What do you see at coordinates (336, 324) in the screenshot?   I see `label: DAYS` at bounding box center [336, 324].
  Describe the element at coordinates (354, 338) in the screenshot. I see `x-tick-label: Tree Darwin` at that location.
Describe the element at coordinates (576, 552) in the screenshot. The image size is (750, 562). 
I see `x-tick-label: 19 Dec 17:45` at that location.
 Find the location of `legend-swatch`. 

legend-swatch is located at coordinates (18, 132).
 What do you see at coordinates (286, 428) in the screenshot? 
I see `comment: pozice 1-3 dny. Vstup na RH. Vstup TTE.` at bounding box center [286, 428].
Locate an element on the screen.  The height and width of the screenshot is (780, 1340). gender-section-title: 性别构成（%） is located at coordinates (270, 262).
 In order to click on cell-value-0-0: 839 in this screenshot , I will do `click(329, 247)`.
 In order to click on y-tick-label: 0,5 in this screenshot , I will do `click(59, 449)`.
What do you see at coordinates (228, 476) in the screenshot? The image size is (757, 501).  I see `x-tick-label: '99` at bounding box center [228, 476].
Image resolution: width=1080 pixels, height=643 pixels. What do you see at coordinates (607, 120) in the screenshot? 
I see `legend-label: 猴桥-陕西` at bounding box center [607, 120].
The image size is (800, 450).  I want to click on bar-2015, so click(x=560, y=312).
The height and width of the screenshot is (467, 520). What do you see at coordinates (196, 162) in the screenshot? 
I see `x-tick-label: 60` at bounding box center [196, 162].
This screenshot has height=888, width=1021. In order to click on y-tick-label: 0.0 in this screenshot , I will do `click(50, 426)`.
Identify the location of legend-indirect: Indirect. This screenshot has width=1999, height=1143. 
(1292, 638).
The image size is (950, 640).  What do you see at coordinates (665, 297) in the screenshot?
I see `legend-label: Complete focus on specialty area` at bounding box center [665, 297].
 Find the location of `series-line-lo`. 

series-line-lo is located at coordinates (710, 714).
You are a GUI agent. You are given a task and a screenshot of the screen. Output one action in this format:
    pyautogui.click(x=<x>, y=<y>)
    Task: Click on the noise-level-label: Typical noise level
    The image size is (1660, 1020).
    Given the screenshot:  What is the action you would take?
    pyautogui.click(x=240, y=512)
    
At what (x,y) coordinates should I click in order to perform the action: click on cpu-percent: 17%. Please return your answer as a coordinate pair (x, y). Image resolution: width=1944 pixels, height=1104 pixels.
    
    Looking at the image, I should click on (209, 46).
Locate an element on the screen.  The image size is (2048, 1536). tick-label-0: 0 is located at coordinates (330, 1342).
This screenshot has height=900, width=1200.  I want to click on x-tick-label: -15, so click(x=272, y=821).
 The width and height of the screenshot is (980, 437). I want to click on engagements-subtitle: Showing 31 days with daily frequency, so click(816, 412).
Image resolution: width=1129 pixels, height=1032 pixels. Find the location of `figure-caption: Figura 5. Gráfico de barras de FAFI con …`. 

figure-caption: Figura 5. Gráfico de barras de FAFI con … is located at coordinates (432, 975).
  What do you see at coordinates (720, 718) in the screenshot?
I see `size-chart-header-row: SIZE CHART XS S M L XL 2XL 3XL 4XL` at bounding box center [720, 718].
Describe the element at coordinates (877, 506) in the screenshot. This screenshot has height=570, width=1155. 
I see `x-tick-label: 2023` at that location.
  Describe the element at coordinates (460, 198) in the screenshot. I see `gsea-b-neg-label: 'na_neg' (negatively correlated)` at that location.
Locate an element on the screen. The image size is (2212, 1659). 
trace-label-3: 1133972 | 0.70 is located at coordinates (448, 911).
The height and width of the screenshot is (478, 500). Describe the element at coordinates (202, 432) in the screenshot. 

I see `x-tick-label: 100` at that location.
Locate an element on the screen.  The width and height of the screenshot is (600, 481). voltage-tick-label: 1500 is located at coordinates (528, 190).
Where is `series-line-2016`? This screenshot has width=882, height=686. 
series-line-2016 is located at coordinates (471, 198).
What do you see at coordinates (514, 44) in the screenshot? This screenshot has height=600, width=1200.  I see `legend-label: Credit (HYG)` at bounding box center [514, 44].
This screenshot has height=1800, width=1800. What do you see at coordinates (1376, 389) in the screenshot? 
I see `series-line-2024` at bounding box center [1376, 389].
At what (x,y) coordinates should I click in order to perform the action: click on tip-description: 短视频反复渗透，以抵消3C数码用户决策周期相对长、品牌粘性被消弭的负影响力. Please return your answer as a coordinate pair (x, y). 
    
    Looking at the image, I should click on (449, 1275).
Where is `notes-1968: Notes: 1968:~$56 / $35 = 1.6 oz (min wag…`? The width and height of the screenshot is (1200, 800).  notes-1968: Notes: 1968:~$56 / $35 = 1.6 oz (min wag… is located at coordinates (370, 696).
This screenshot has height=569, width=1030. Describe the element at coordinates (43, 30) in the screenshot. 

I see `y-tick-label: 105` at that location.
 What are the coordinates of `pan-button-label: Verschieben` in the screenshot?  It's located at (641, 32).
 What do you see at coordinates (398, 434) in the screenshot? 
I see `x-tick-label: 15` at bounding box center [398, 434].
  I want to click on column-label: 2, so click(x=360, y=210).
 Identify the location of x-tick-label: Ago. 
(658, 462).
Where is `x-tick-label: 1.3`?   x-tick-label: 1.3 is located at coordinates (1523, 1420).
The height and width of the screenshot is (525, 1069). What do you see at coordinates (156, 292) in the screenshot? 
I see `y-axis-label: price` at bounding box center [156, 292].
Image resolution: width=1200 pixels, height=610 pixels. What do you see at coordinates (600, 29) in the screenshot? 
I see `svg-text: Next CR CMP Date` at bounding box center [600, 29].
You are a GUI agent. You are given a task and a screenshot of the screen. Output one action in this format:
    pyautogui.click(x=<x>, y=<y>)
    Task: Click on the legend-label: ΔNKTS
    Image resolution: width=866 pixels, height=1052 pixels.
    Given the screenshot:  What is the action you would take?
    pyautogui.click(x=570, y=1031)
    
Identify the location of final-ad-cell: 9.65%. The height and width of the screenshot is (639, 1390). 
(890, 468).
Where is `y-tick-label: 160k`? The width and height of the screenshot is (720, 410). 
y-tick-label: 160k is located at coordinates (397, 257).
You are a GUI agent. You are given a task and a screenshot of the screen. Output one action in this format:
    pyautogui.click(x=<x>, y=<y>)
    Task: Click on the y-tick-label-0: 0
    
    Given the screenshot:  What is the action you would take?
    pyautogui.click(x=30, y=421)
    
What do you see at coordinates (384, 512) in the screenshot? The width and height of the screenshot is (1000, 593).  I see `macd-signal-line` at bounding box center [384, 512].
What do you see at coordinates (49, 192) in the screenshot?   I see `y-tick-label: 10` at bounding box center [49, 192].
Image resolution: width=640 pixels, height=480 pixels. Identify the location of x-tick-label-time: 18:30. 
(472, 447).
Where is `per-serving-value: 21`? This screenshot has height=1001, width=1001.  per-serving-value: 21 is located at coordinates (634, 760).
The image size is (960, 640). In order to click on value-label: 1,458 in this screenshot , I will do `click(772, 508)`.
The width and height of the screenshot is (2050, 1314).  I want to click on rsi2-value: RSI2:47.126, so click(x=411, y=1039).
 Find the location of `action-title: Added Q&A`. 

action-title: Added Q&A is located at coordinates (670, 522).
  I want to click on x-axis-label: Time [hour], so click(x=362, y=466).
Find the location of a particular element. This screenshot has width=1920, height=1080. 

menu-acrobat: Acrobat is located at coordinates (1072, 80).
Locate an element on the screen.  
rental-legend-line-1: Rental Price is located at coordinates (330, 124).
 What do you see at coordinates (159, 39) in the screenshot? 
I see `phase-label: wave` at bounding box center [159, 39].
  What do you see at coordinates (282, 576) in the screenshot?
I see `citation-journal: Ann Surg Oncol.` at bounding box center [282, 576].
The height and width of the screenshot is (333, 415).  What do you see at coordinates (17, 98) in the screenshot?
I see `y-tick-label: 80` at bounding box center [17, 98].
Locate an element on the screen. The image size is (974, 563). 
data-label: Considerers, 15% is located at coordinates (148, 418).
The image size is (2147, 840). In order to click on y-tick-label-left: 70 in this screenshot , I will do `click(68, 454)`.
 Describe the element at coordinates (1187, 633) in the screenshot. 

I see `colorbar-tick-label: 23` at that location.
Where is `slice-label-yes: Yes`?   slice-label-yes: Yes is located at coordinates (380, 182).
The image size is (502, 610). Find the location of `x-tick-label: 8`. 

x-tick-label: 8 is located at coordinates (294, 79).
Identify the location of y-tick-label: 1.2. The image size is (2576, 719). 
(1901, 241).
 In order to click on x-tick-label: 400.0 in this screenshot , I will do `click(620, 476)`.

● **PROBLEM TO SOLVE**
Reproduce the material word for word, starting at its first line and ending at the line that contains "In order to click on cell-value-0-0: 839", with both of those lines included.

● **TASK RESPONSE**
What do you see at coordinates (336, 324) in the screenshot?   I see `label: DAYS` at bounding box center [336, 324].
  Describe the element at coordinates (354, 338) in the screenshot. I see `x-tick-label: Tree Darwin` at that location.
Describe the element at coordinates (576, 552) in the screenshot. The image size is (750, 562). 
I see `x-tick-label: 19 Dec 17:45` at that location.
 Find the location of `legend-swatch`. 

legend-swatch is located at coordinates (18, 132).
 What do you see at coordinates (286, 428) in the screenshot? 
I see `comment: pozice 1-3 dny. Vstup na RH. Vstup TTE.` at bounding box center [286, 428].
Locate an element on the screen.  The height and width of the screenshot is (780, 1340). gender-section-title: 性别构成（%） is located at coordinates (270, 262).
 In order to click on cell-value-0-0: 839 in this screenshot , I will do `click(329, 247)`.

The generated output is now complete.